┌─ Records for the exercise

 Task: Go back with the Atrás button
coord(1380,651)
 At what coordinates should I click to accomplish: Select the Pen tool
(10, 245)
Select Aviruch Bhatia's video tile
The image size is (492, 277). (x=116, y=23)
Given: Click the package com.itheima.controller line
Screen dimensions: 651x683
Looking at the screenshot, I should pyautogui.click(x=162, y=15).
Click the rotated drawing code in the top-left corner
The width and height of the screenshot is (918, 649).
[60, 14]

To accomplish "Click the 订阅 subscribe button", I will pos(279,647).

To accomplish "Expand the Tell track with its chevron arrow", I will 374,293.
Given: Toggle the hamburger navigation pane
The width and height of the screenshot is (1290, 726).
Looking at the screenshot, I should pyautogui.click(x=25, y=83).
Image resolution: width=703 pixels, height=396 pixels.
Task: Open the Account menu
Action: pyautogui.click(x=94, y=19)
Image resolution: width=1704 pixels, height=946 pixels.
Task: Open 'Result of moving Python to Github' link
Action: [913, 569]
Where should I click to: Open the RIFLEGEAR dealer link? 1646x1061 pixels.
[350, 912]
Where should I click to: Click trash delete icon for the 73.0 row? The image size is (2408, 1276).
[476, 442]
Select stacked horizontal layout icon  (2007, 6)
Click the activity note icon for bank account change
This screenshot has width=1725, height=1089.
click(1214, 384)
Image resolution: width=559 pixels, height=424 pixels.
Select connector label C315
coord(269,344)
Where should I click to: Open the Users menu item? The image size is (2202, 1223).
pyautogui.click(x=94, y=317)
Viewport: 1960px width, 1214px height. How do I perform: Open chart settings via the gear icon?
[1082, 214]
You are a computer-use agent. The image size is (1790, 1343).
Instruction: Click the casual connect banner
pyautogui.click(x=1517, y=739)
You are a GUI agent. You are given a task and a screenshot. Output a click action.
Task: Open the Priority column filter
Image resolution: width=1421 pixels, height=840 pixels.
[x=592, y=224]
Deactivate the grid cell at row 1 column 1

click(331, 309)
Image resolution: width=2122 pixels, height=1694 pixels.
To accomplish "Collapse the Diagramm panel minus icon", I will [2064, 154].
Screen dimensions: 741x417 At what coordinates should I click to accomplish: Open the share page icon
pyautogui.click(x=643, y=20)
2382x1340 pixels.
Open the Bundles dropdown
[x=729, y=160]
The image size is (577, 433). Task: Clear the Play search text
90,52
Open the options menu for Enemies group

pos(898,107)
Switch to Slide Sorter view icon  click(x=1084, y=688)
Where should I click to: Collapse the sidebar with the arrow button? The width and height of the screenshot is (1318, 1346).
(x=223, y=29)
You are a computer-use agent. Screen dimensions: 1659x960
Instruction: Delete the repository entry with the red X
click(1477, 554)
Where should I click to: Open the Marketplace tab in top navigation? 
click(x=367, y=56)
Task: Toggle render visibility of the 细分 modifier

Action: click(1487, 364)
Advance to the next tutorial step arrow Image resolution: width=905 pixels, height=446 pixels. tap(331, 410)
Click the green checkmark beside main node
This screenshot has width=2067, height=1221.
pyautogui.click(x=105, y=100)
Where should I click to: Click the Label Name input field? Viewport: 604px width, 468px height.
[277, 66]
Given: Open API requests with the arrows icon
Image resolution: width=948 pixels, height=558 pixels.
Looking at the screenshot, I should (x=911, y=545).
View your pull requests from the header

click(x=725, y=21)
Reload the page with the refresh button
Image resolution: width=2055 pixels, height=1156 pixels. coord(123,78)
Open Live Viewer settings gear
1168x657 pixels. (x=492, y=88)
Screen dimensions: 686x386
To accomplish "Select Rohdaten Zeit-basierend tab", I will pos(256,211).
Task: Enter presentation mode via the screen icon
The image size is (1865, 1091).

└─

_Task objective_. Copy the entries above exactly, but only from the line holding "Where should I click to: Open the Users" through the line holding "You are a computer-use agent. Screen", both included.

_Task answer_.
Where should I click to: Open the Users menu item? The image size is (2202, 1223).
pyautogui.click(x=94, y=317)
Viewport: 1960px width, 1214px height. How do I perform: Open chart settings via the gear icon?
[1082, 214]
You are a computer-use agent. The image size is (1790, 1343).
Instruction: Click the casual connect banner
pyautogui.click(x=1517, y=739)
You are a GUI agent. You are given a task and a screenshot. Output a click action.
Task: Open the Priority column filter
Image resolution: width=1421 pixels, height=840 pixels.
[x=592, y=224]
Deactivate the grid cell at row 1 column 1

click(331, 309)
Image resolution: width=2122 pixels, height=1694 pixels.
To accomplish "Collapse the Diagramm panel minus icon", I will [2064, 154].
Screen dimensions: 741x417 At what coordinates should I click to accomplish: Open the share page icon
pyautogui.click(x=643, y=20)
2382x1340 pixels.
Open the Bundles dropdown
[x=729, y=160]
The image size is (577, 433). Task: Clear the Play search text
90,52
Open the options menu for Enemies group

pos(898,107)
Switch to Slide Sorter view icon  click(x=1084, y=688)
Where should I click to: Collapse the sidebar with the arrow button? The width and height of the screenshot is (1318, 1346).
(x=223, y=29)
You are a computer-use agent. Screen dimensions: 1659x960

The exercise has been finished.